Testing showed that their model was more effective at predicting which patients would get C. diff than current methods, correctly classifying over 3,000 more patients per year in a single hospital. Perhaps most importantly, it predicted who was at risk nearly a week earlier, providing more time to identify high-risk patients and take potentially life-saving action.
Wiens says the computing power needed run the model at a hospital is minimal. It’s already being integrated into one major hospital’s operations and could be rolled out at others in as little as a year, crunching actual patient data in real time to identify high-risk patients and alert doctors.
Wiens’ model is just one of many data-driven analytical tools that doctors may one day use to make better decisions and tailor treatments and medications to individual patients. Similar tools could predict which patients will suffer complications from heart surgery, more precisely target medications based on genomic and lifestyle data, and even predict the progression of complex diseases like Alzheimer’s and cancer.
“Health data is going to be valuable in ways that we don’t even understand yet,” Wiens said. “It’s going to move us away from a one-size-fits-all healthcare system and toward a model where physicians make decisions based on data collected from you and millions of others like you.”

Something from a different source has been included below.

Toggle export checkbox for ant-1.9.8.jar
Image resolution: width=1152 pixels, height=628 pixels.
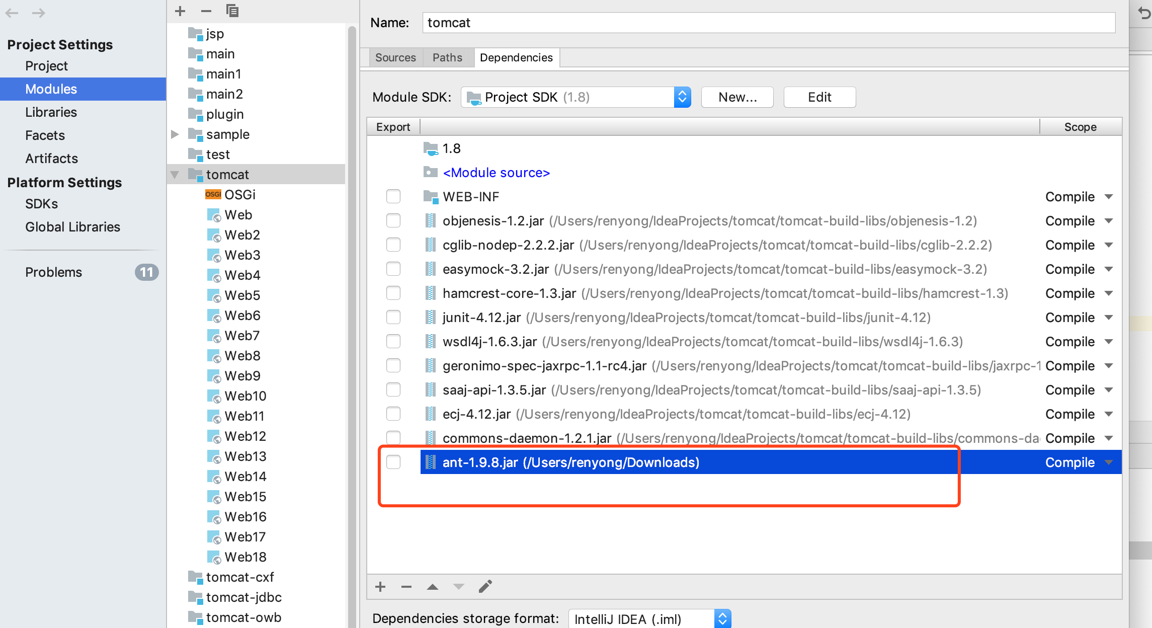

But getting there isn’t just a matter of doing the math. It’ll take a new level of collaboration between data scientists, hospitals and others in the healthcare community. And in the world’s most fragmented healthcare system, that could be even tougher than it sounds.
Good Data is Hard to Find
To build the kind of health system Wiens and others envision, we’ll first need a better health data system. And that’s an area where the go-go world of computer science collides messily with the more cautious culture of medicine. Hospitals are collecting more data than ever, but most of it is sitting idle on proprietary record systems that weren’t designed to talk to each other. And for healthcare providers, sharing comes with risks: they worry about giving away secrets to competitors, angering patients, running afoul of vague privacy regulations and a variety of other pitfalls.
But that data is the lifeblood of the work that researchers like Wiens are doing. There are some large storehouses of data, and in fact U-M has one of the largest stores of genomic data in the world. But there’s no central source of broad, widely accessible data. And that limits what researchers can do.
Sometimes scientists and doctors don't know what to look for, and I think that's this millennium's challenge.–Barzan Mozafari, Assistant Professor of Computer Science and Engineering, U-M
Wiens believes that the pace of discovery could increase dramatically if more data were publicly available. It would enable multiple researchers to use the same set of data, leading to more consistent research results and making it easier for researchers to verify each other’s findings. It would also mean that research topics would less often be limited by the types of data available.
“My work is about taking data and turning it into knowledge, and sharing data publicly would be such a game changer for the field,” she said. “There’s so much data out there, but we don’t have access to the vast majority of it.”